Account Tax Code Debit Credit
Closing stock – P&L N-T 2 517.42
Stock on Hand – Balance Sheet N-T 2 517.42
Profit & Loss Statement
Katrina’s Profit & Loss Statement (ignoring depreciation and income tax) for the month of July 2001 would appear as follows :
$ $
Sales 5,090.52
Less cost of goods sold:
Opening stock (1/7/01) 0.00 Purchases 8,126.63
Closing stock (31/7/01) (2,517.42) 5,609.21 Gross profit (loss) (518.69) Add dividend income 25.00 (493.69) Less expenses:
Bank charges 13.40 Interest expense 53.33 Internet fees 66.00 Printing & Stationery 28.60
Subscriptions 55.00 216.33
Net profit (loss) (710.02)
BAS.
A summary of Katrina’s tax codes are as follows :
ITP Tax Code Total = $270.56 being $32.92 (portion of brokerage on purchase) + $21.31 (portion of brokerage on sale) + $216.33 (subscriptions, stationery, internet fees, bank charges, interest)
ITC Tax Code Total = $3,700.00 being $2,200 (computer) + $1,500 (software)
GST (purchases) Tax Code Total = $162.74 being $98.75 (GST-inclusive portion of purchases brokerage) + $63.99 (GST-inclusive portion of sales brokerage)
ITS Tax Code Total = $462 calculated as:
Company B: 300 shares x 34c ($3.90 sale - $3.56 purchase) = $102 Company A: 200 shares x $1.80 ($4 sale - $2.20 purchase) = $360 (Note that the other 800 shares of company A which were sold were purchased for $5 per share and thus a loss created)

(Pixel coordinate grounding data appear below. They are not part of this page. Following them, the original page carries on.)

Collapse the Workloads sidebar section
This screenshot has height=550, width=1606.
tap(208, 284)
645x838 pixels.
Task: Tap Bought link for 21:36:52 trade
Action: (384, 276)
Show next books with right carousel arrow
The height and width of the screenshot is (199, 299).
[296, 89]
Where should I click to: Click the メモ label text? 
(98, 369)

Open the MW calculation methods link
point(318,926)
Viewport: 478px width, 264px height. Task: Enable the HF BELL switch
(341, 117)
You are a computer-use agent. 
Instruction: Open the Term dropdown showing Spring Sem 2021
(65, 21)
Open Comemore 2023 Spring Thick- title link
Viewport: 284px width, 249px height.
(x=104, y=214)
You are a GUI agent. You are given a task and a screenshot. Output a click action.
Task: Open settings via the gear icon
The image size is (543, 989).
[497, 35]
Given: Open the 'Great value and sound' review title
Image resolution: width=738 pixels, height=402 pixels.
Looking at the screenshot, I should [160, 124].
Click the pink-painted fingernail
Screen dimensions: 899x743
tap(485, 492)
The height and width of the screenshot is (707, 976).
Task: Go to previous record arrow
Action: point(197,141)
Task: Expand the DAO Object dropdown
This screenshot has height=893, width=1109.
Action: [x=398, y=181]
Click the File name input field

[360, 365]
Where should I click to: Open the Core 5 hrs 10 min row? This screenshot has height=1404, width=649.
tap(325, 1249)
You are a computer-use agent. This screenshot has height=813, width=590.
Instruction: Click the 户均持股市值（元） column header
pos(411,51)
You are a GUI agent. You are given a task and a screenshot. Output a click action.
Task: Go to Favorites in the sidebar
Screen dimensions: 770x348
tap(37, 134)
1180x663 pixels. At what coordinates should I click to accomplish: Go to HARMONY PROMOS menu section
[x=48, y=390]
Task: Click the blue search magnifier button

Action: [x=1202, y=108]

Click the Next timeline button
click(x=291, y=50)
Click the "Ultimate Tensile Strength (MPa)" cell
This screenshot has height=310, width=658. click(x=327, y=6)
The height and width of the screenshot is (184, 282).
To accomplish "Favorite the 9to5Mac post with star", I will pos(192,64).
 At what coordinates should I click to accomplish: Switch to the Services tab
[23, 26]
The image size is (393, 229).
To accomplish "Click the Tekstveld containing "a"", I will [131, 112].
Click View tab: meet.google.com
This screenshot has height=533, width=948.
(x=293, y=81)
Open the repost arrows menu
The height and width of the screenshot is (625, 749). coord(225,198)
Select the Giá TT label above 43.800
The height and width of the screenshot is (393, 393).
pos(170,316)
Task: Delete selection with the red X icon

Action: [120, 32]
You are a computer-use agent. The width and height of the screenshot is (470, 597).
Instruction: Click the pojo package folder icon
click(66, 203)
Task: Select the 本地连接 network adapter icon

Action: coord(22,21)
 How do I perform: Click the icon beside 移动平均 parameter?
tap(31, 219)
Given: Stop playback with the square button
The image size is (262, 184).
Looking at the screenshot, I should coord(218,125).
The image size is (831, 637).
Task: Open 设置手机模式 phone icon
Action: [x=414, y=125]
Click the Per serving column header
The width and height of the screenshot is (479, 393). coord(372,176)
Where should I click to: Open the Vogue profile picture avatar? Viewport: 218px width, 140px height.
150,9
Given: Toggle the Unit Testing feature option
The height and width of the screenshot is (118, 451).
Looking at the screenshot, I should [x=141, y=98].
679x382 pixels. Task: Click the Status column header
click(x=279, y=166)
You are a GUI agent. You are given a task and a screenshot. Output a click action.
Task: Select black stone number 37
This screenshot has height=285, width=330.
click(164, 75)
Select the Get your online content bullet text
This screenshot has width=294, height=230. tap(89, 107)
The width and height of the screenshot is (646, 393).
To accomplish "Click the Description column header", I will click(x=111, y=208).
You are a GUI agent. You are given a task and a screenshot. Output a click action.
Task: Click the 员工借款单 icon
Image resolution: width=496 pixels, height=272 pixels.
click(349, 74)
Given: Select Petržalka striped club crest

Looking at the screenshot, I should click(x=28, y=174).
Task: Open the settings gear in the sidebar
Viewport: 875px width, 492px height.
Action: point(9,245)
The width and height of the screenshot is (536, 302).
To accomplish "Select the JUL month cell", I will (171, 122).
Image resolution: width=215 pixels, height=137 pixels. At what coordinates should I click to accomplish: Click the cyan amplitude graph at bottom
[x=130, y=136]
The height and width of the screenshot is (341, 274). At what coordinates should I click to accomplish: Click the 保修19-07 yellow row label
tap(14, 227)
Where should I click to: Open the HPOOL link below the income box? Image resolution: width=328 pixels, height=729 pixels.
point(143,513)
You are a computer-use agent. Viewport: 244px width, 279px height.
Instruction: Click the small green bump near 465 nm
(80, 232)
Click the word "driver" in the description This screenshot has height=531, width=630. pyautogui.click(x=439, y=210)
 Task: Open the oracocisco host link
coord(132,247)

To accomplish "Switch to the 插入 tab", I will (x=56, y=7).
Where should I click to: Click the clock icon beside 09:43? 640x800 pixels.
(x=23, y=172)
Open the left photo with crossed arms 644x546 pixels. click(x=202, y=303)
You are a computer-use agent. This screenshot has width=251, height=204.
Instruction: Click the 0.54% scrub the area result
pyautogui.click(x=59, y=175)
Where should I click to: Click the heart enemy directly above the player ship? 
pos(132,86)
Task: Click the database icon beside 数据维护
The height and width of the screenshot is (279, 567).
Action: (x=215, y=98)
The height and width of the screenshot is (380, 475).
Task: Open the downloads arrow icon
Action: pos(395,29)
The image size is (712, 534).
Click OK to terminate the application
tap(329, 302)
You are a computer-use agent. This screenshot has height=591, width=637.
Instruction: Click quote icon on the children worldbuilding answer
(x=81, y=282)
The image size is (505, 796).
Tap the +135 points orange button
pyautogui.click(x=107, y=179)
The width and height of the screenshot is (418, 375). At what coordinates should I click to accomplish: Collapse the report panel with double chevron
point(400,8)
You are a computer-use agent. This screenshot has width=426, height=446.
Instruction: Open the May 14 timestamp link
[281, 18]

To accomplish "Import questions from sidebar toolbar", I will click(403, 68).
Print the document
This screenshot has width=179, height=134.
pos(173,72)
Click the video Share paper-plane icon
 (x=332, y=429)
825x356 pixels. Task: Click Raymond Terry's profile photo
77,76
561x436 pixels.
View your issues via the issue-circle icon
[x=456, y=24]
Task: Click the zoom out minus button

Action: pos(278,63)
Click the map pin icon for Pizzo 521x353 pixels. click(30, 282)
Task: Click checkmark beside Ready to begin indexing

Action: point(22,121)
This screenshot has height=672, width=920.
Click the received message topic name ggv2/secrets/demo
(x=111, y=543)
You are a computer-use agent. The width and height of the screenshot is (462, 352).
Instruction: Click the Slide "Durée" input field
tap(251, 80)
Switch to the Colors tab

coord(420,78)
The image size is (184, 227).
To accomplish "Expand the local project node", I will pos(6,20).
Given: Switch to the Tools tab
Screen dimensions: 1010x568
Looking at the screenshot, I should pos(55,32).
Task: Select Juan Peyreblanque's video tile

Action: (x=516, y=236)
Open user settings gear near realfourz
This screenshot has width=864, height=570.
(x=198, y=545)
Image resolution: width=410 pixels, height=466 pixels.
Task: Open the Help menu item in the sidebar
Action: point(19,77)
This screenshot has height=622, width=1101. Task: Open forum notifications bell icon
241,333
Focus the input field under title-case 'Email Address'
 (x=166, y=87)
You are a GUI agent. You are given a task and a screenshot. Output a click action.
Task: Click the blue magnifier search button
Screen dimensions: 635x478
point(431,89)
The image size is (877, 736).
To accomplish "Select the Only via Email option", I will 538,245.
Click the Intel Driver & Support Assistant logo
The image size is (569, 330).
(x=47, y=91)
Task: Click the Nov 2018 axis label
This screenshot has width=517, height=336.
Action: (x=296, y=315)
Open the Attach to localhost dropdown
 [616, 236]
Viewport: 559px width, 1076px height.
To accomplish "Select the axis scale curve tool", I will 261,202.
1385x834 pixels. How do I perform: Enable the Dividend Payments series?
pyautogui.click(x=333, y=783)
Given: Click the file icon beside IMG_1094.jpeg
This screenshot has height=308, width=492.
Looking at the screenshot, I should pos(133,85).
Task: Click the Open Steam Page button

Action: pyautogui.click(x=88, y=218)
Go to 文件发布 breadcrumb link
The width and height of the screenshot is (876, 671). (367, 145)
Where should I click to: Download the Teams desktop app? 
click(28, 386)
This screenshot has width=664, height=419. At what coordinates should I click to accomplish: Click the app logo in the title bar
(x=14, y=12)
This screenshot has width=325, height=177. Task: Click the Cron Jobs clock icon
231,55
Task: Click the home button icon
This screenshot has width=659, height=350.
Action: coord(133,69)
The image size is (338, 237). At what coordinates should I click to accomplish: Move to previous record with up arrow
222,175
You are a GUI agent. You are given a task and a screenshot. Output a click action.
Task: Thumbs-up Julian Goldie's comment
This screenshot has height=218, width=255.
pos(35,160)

A summary of Katrina’s BAS disclosures (using the calculation sheet) follows:
G1: $462
G4: $462
G5: $462
G6: $0
G8: $0
G9: $0
1A: $0
G10: $3,700 (ITC)
G11: $162.74 (GST) + $270.56 (ITP) = $433.30
G12: $4,133.30
G13: $3,700 (ITC) + $270.56 (ITP) = $3,970.56
G16: $3,970.56
G17: $162.74
G19: $162.74
G20: $14.79
1B: $14.79*
*The input tax credits ultimately claimed, being $14.79, represent 75% of the input tax credits attributable to the brokerage on purchase and sale of shares.
Non-commercial losses. Katrina is unlikely to be affected by the non-commercial loss provisions at year-end. Her turnover is likely to exceed $20,000 and if it does, she will pass the so-called “income test”.